The plight to stop children from bullying others is a hard enough task, What makes it even more difficult, is the fact that the very same people entrusted with controlling the issue are bullied themselves:
BULLYING of staff is rife within Australian schools, with parents and students among the top perpetrators, research reveals.
A staggering 95 per cent of educators claimed they had experienced at least one of 42 bullying behaviours identified by the researchers.
The most common was personal confrontation or professional destabilisation, often resulting in a deterioration of mental and physical health.
The new book Bullying of Staff in Schools – to be launched by former defence force chief Peter Cosgrove tomorrow – examines bullying where an adult is either the perpetrator or the target.

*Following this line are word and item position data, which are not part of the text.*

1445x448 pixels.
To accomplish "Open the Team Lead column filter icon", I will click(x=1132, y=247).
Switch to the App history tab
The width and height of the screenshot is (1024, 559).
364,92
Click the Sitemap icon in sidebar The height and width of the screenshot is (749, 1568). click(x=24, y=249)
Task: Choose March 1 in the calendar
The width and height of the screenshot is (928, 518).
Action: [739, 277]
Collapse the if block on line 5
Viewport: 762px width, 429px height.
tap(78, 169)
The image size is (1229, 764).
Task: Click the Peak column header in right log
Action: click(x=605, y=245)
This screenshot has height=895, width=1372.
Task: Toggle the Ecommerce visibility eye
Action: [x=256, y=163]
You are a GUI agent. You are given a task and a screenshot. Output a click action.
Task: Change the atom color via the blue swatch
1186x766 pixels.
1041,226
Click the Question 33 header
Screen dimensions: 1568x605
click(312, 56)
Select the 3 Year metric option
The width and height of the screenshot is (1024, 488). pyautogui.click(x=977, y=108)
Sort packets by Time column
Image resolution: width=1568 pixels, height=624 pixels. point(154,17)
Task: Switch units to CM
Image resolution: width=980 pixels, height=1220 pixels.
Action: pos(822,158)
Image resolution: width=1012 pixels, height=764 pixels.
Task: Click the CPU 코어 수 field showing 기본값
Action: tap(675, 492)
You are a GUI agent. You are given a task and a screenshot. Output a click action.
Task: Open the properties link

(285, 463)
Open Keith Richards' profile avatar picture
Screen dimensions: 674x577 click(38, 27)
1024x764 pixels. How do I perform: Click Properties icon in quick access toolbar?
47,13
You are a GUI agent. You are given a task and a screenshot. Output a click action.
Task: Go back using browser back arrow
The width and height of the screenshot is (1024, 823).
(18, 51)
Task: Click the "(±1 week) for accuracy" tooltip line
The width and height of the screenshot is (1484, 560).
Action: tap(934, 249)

Researchers Dan Riley, Deirdre Duncan and John Edwards surveyed 2529 employees at schools across all sectors. Respondents reflected the national profile of 83 per cent female and 27 per cent male educators.
Two-thirds were teachers – more than 50 per cent had 21 years or more teaching experience – one in five executives and one in 15 principals.
According to the research, 81 per cent experienced bullying from parents, and 79 per cent named colleagues, closely followed by executives.
Students were named as bullies by 75 per cent of respondents, about seven percentage points higher than principals.
The principal was identified as the most persistent bully, followed by members of the executive and colleagues.
Educators said the most common form of bullying behaviour was questioning decisions, judgment and procedures, followed by tasks set with unreasonable or impossible targets or deadlines, and then being exposed to an unmanageable workload.
This highlights the uselessness of bullying policies and programs. For us to get on top of this problem, we must address bullying of all natures to all parties. Until the culture of bullying is remedied from the Principal down, our children have no chance!